(This story was written by Kirsten Gordon–for her eighth grade class. We also include links below for more information about Scott Joplin. This story is part of references for Black History and is not related to Mormon History as he was not a Mormon. It is part of a comparison in the History section.)
On November 24, 1868 Scott Joplin was born in Liden, Texas. He was later known as the King of Ragtime. He was always a lover of music, even when he was a young child. He was encouraged by his parents to do music. He became proficient on the banjo and was just starting the piano. When he was a teenager he worked as a dance musician. It wasn’t until he moved to St. Louis around 1890 that he started to study and led the new development of a new music genre that is now known as ragtime.
Ragtime is a music genre that makes a strange blend of European classic with African American harmony and rhythm. One of Scott Joplin’s earlier songs he composed was “The Great Crush Collision.” In the late 1890s he worked at a place call Maple Leaf Club which he made a song about called “The Maple Leaf Rag.” This song got published in 1899. Then after this song one of his most famous compositions was made called “The Entertainer.” Scott Joplin then decided to move to New York in 1911. He made his opera “Treemonisha” there. It was the first opera composed by an African American. Unfortunately it was not successful that the time. Since he was so wrapped up with being successful he suffered and collapsed from the failure of “Treemonisha.”

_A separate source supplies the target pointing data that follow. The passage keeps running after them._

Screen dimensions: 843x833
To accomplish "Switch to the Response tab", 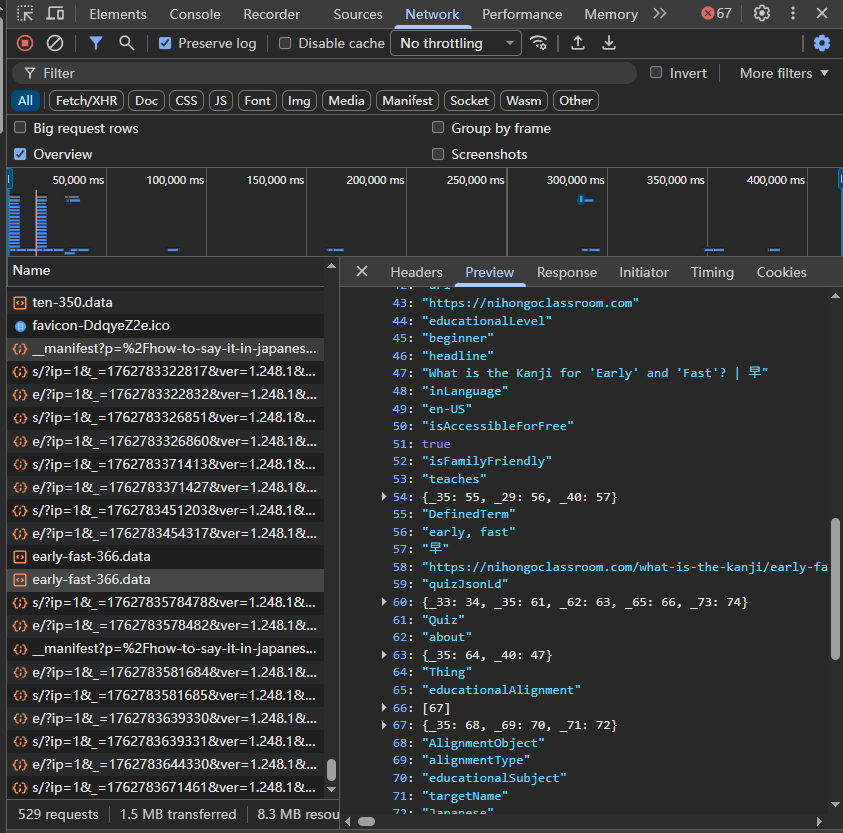I will [566, 272].
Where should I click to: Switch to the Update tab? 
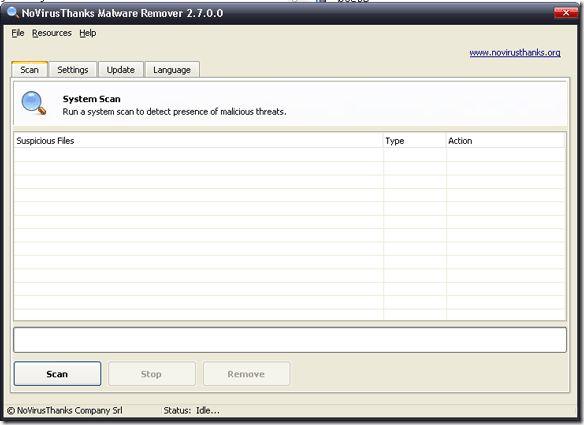click(121, 70)
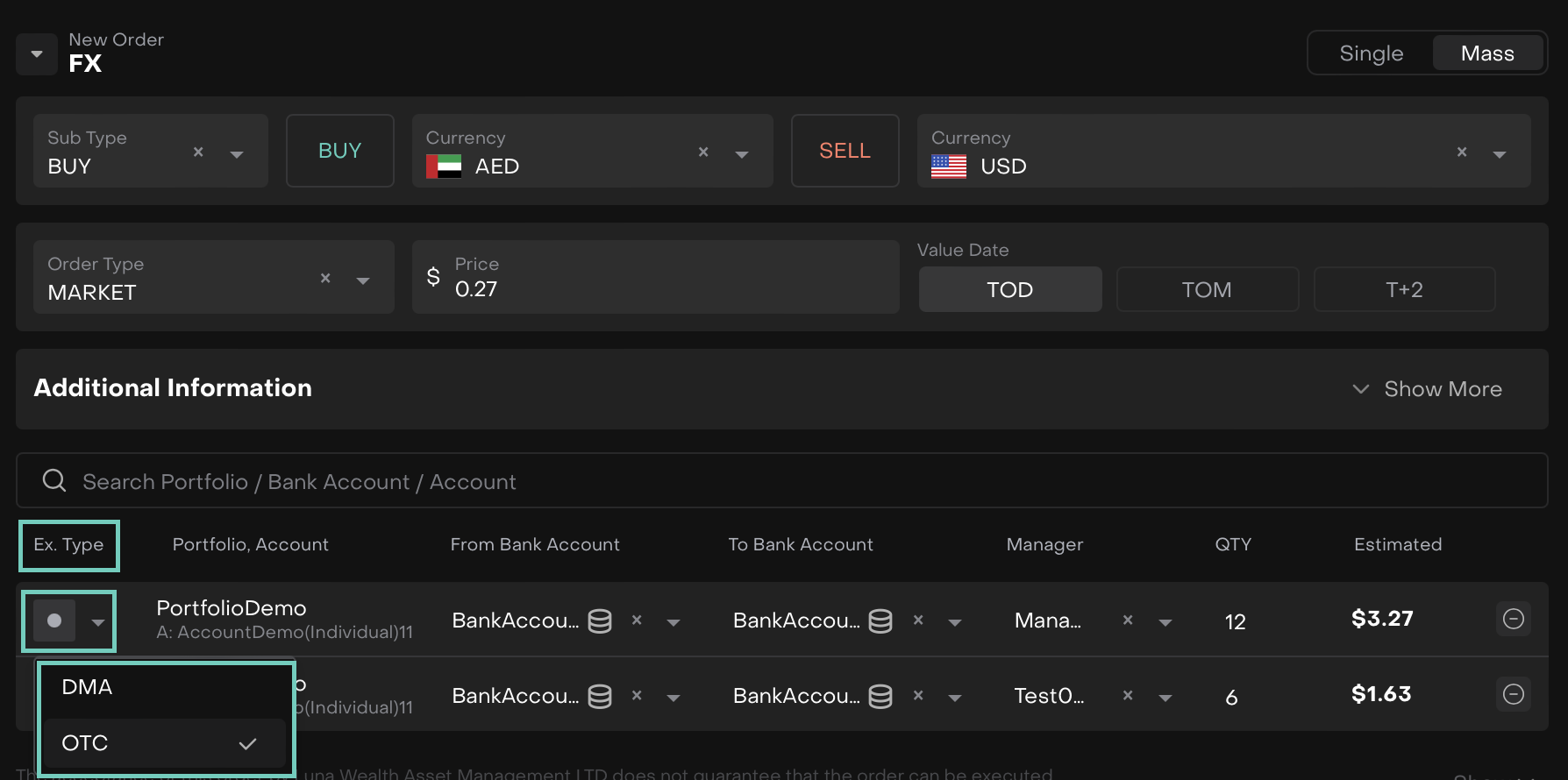Clear the USD currency selection
1568x780 pixels.
coord(1461,152)
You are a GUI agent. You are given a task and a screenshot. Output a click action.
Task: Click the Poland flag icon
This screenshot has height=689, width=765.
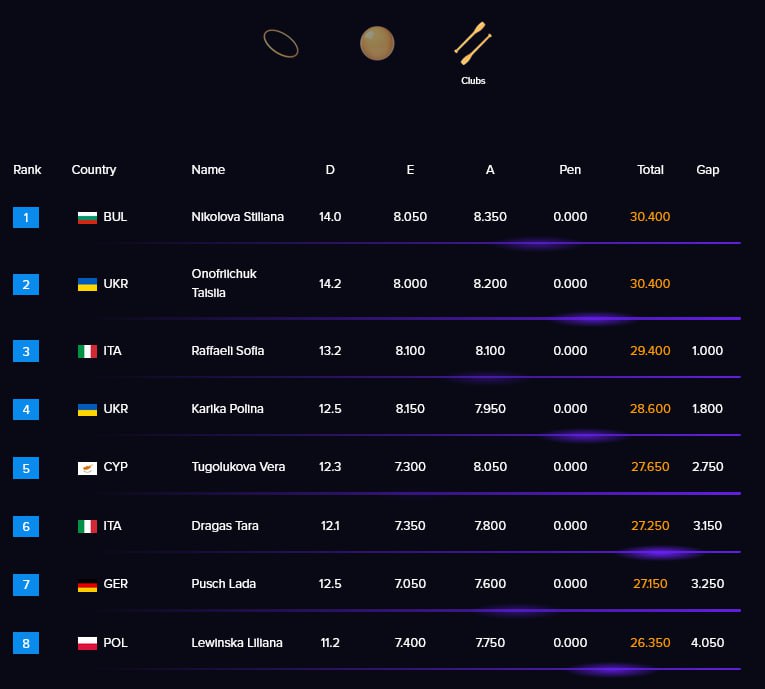[x=87, y=643]
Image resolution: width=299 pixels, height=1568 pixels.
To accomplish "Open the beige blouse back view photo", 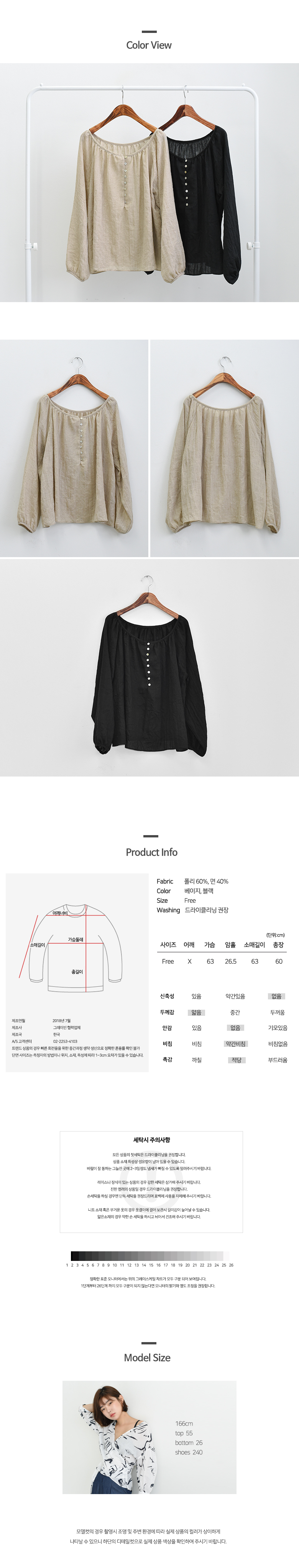I will click(x=225, y=448).
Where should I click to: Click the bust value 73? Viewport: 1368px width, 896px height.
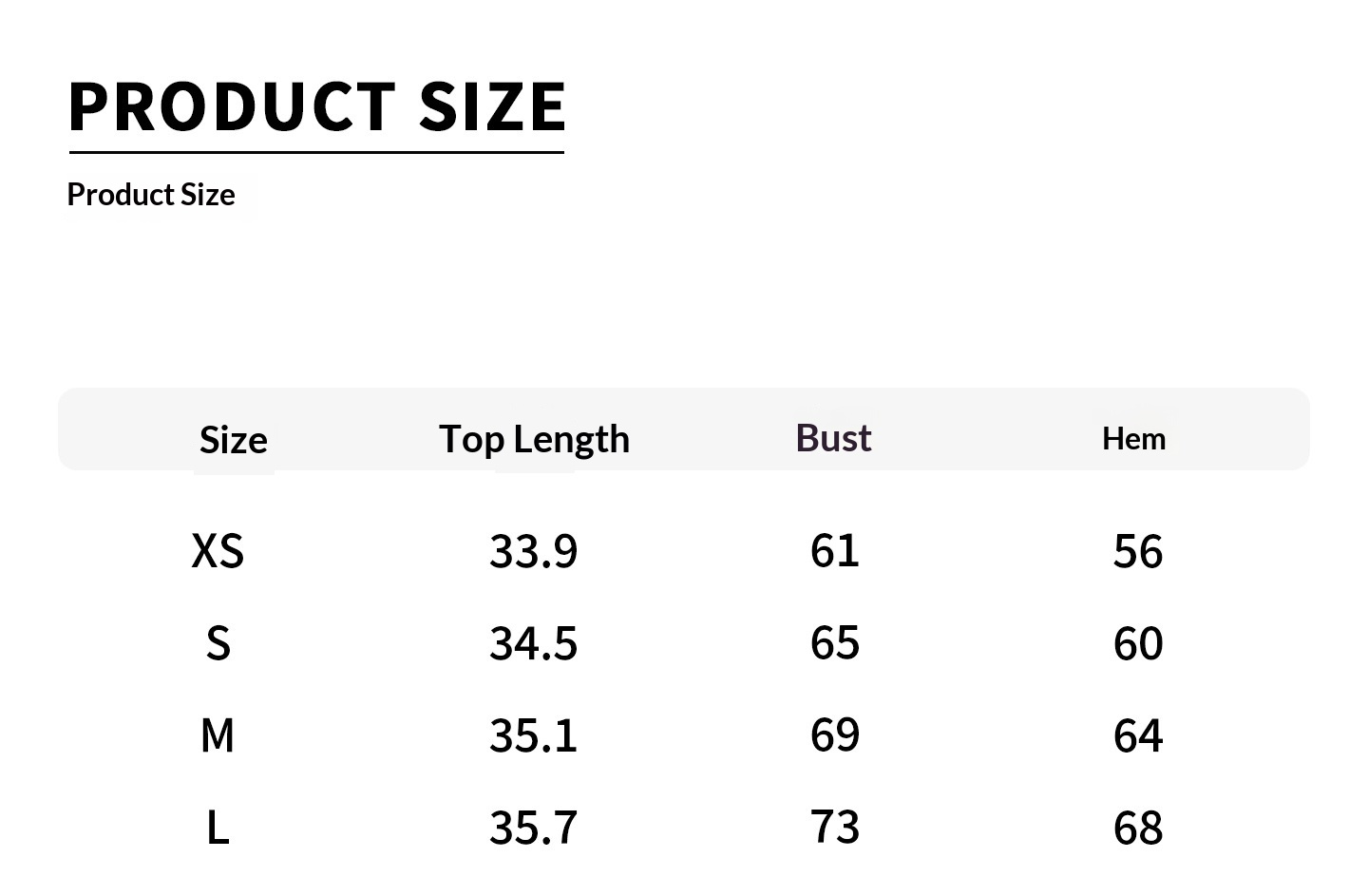835,827
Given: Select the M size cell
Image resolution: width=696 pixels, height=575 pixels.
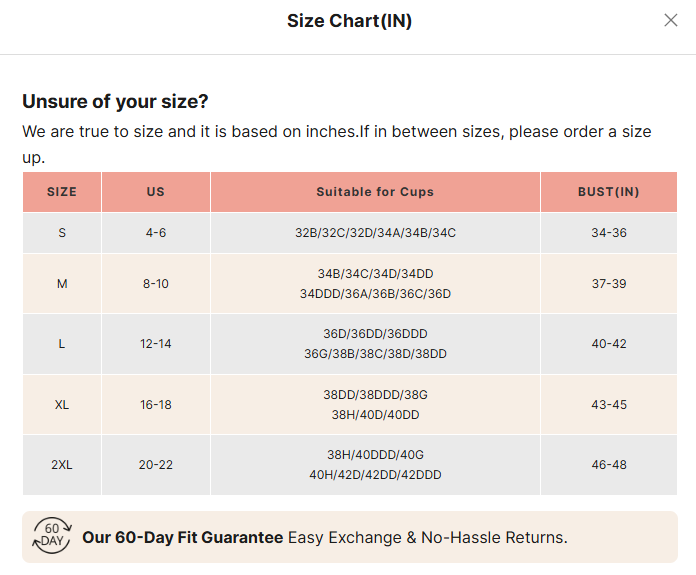Looking at the screenshot, I should (62, 284).
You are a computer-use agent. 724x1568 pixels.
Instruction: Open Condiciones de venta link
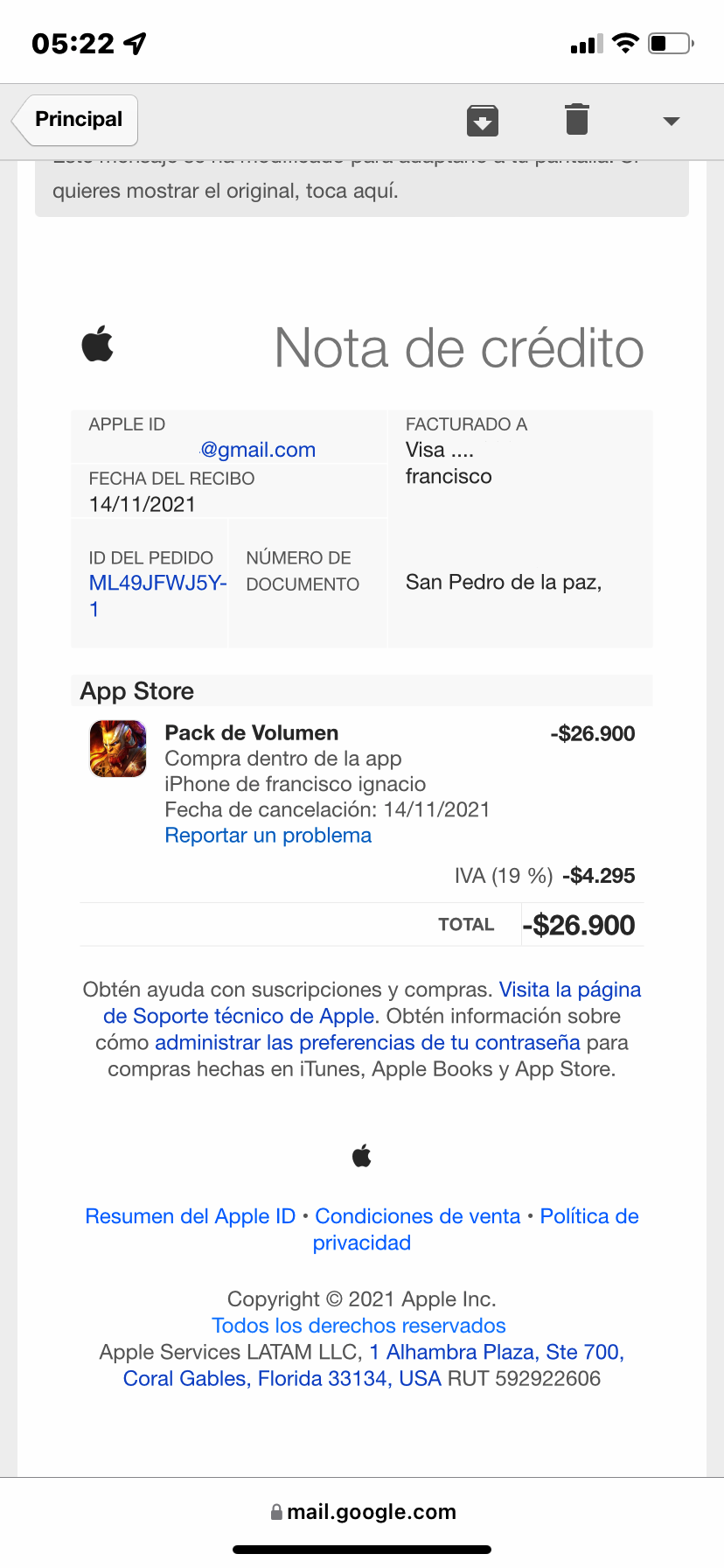point(417,1216)
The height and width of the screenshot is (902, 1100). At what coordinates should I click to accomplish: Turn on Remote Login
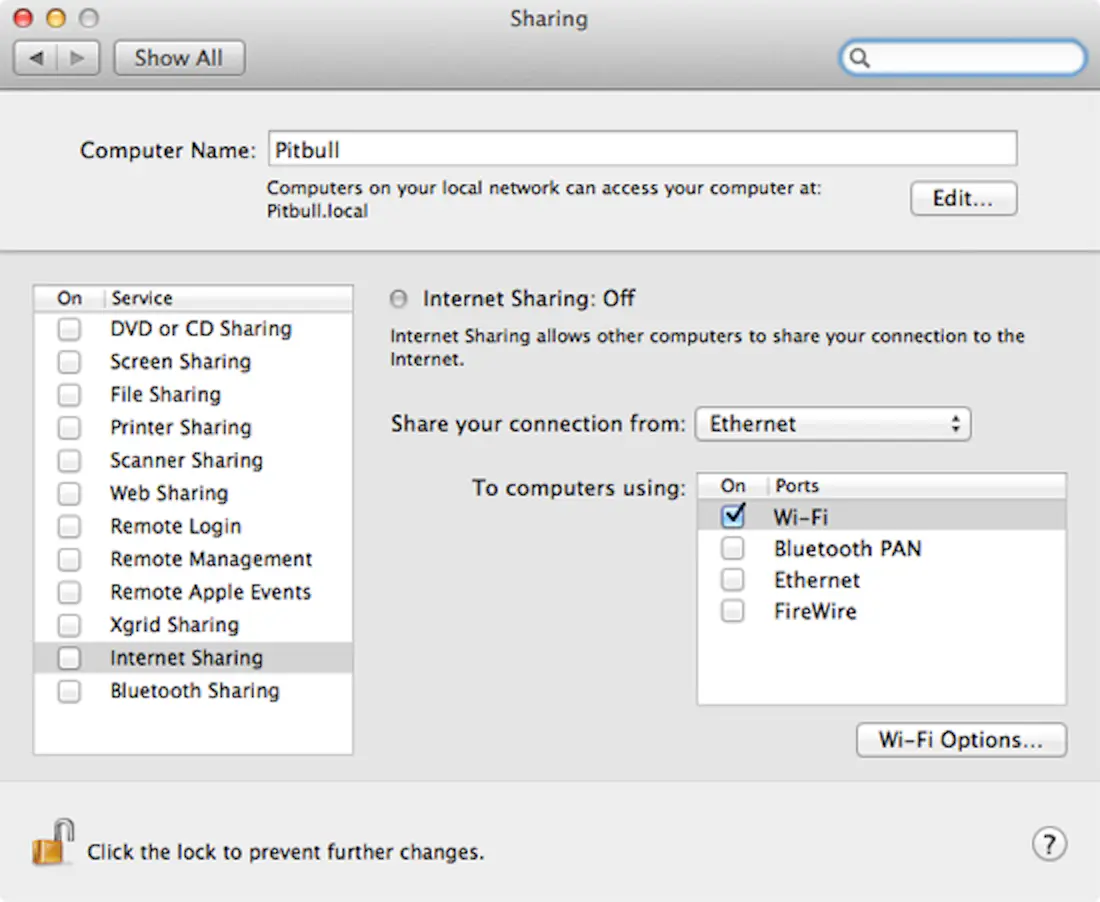69,526
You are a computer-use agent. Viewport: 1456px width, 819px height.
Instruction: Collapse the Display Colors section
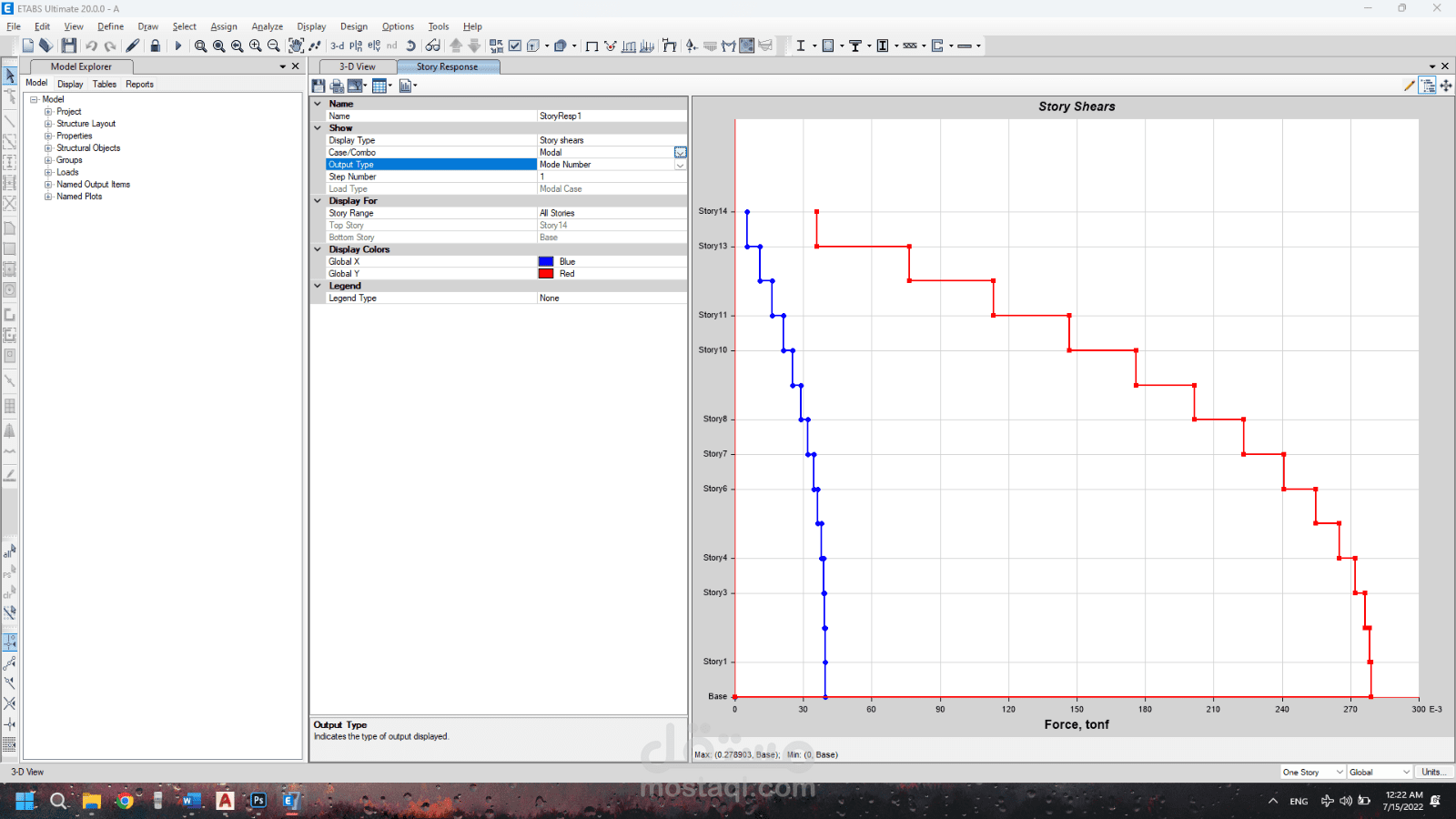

He died on April 1, 1917 at the age 49. Only six years after his unsuccessful opera. Sadly he was not considered a serious composer until more then 50 years after his death. His music in 1973 was featured in a motion picture called “The Sting.” This motion picture won the Academy Award. Then in 1976, Joplin’s unsuccessful opera, “Treemonisha,” won the coveted Pulitzer Prize. If it wasn’t for Scott Joplin we probably wouldn’t even know of a music genre call Ragtime. He was a very inspired man and many people are thankful for his music and still listen to it today.